Even though Booker has spent time in Michigan, Florida, Oklahoma, Virginia, North Carolina, Georgia and abroad in Germany and France, she really considers herself Southern.
“My family is originally from the delta of Mississippi and I spent every summer there,” she said.
The next step for Booker was to take all her experiences and the recipes she developed over the years and put them together in a cookbook combining the cooking styles she loves.
“It’s my family recipes from the Mississippi Delta and incorporating some French techniques and flavors. Lightening it up a bit,” she said, and the two styles aren’t that different. “They’re very connected. If you know the culinary history of the South, French and Spanish cooking styles were taught to slaves, who then incorporated their own style.”

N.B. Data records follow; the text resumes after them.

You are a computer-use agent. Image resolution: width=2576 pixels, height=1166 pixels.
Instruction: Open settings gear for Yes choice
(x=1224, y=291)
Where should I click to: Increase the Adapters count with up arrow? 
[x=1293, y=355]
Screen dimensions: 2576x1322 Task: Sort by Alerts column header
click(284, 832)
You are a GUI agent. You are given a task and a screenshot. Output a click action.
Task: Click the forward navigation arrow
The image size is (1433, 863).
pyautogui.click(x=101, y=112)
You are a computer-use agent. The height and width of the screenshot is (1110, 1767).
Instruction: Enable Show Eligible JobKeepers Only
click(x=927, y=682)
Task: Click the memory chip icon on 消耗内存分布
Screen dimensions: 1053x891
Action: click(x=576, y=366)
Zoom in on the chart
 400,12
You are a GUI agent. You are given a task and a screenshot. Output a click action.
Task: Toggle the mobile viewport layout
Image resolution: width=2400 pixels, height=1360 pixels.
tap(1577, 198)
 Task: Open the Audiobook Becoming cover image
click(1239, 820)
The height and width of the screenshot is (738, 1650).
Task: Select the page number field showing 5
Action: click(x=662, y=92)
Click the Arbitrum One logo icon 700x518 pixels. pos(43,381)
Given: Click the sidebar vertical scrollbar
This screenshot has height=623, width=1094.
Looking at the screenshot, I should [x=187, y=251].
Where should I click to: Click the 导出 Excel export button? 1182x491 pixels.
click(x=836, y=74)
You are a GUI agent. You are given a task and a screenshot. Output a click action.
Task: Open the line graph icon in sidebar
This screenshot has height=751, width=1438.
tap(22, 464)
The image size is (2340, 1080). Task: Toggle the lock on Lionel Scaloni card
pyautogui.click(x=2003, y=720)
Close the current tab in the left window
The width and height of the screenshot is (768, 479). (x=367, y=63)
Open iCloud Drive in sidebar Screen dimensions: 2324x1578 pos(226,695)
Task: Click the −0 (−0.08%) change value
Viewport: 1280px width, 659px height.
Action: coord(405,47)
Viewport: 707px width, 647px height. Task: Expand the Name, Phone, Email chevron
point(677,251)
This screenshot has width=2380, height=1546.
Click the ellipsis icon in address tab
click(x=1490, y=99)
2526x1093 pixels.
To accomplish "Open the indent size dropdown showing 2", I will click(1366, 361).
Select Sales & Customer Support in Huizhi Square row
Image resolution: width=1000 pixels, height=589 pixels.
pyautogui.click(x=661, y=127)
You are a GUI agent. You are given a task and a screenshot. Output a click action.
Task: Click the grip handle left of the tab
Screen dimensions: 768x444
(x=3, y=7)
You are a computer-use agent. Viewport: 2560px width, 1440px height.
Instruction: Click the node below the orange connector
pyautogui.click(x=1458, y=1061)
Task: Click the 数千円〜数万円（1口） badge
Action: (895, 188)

Chef Rene Jungo, Culinary Arts division chair at OSUIT, said he is proud of his former student who is now sharing her knowledge and experience through a cookbook.
“I remember her vividly. She always had that outgoing drive to seek new horizons and an eagerness to learn,” Jungo said. “I am thrilled and happy for her success.”
Booker said the hardest part about writing her cookbook was incorporating personal stories to accompany every recipe.
“How do I express on paper the feelings I get when I cook and serve food? I found that I love writing, and I love cooking so this became natural for me,” Booker said. “There’s something for everyone, cocktails to canned goods. People will feel like they have me in the kitchen with them.”